Forty years ago I joined Weight Watchers for the first of many times. MadAnne commented yesterday that WW makes her angry. I know what she means, although it doesn't make me angry, exactly. When I'm following the Weight Watcher plan I am obsessed with my next meal or snack. I can't not think about it. I have a similar problem with just tracking food in a journal, whether it be handwritten or electronic, but being part of the WW experience is somehow larger, more in-my-face, than something I do on my own.
I was successful in that early iteration of Weight Watchers. I got to my goal weight within a year (I lost 38 pounds altogether but was pregnant for the first seven months), and I then joined the organization as a meeting leader. I stopped working for them after about three years, when I needed to find full-time employment. And, of course, without that accountability sword hanging over my head, I began a long, slow climb to an unhealthy weight. Again.
Back then, WW didn't require any kind of physical activity. The food was rigidly prescribed. We didn't count calories or points, we just ate what Jean Nidetch said we should eat and we got to our goal weight. It's rather amazing, looking back at it from this vantage point, that eating that food in those amounts without sweating actually worked. All the studies and research that have been done between then and now would suggest otherwise.
Twenty years ago I took up a low-fat diet, along with every other fat person I knew. Fat-free lunch meat was fine, as were fat-free bagels, but skip the mayo and butter. I had also stopped eating sugar a couple years earlier, resulting in one of the most unbalanced and least healthy diets I've ever been on.
But I lost weight. I was also working out like a maniac (two hours a day in a gym) and running a lot, so it's hard to say which element resulted in the weight loss. I also developed extremely dry skin, my hair became dull and lifeless and started falling out and I was cold All. The. Time.
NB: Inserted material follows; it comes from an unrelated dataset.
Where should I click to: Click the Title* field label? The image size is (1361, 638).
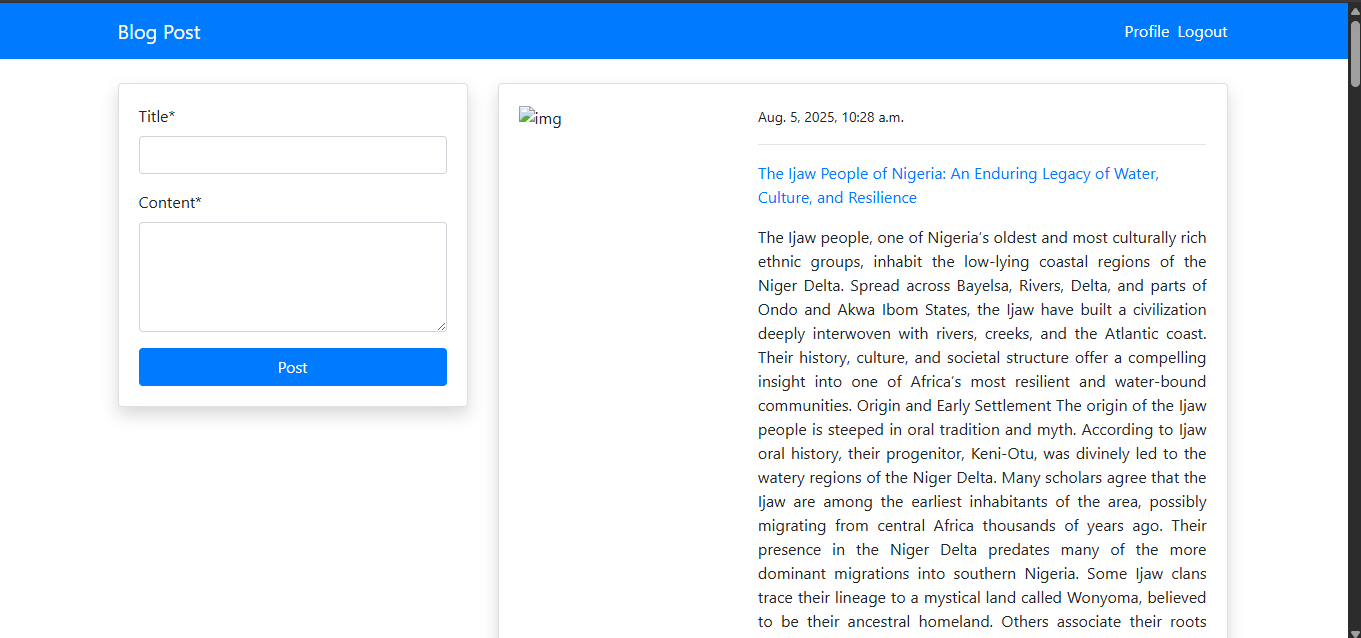point(157,117)
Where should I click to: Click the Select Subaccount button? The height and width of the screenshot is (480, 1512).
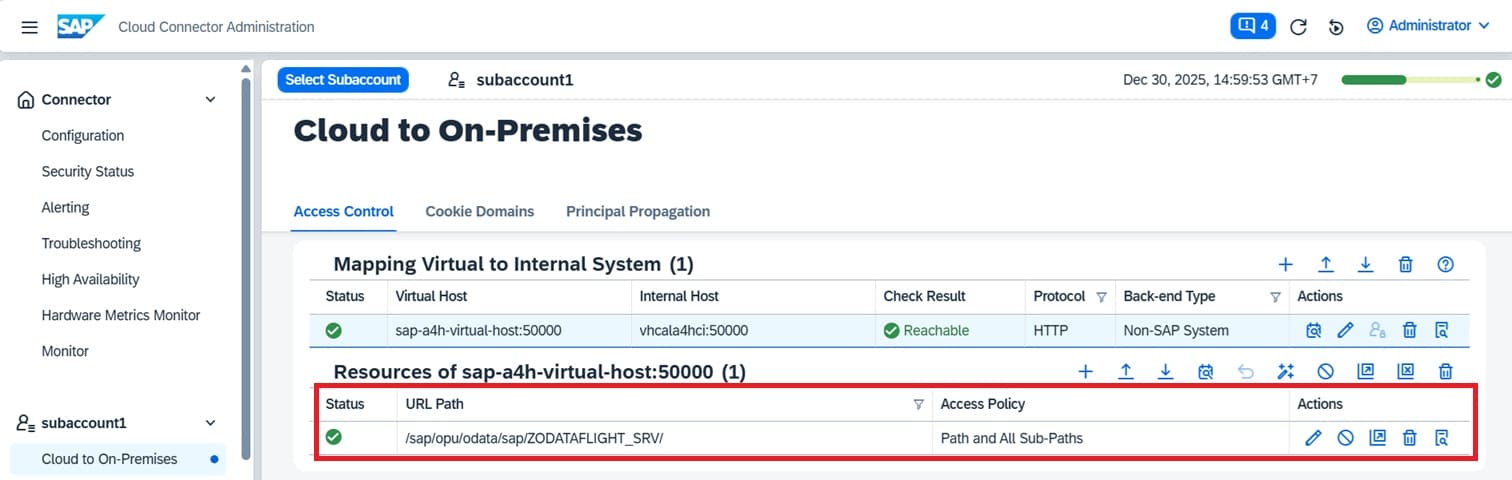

When I moved here to the Middle of Nowhere to be with my now-husband, I was just about the thinnest I'd ever been as an adult. (I weighed 135; at one point during the low-fat phase, I weighed 128 for about five minutes.) I started eating sugar again and began cooking regular meals for the first time in a long time. There was no gym here at that time, but we had a rowing machine and a Stairmaster and a weight bench and hills to climb.
Honestly, though, the weight began creeping back on. And on. AND ON. And I now find myself at nearly my highest weight ever. Again. And I've followed plans and worked out and not lost weight so many times in the last 10 years that it's hard to get psyched about doing it again.
And so I will not get psyched. I will just soldier on, one day at a time, eating reasonable portions of healthful foods with an occasional (once a week) treat. I'm going to eat about 1500 calories a day, which satisfies my appetite and fulfills my nutritional needs.
Yesterday went well. According to LoseIt!, I was 83 calories shy of my goal, but I wasn't hungry and didn't feel like I had to eat more. I found a beginner dumbbell routine on YouTube and did one set; I intend to work my way up to three sets. I watched 30 minutes of a recorded episode of SNL while I worked out on the elliptical.
I didn't agonize over any of this. I just put one foot in front of the other and did what I said I would do. I'll do it again today. My hope is that each successful day will encourage me to have another one. Rational, matter of fact, steady … that's the goal.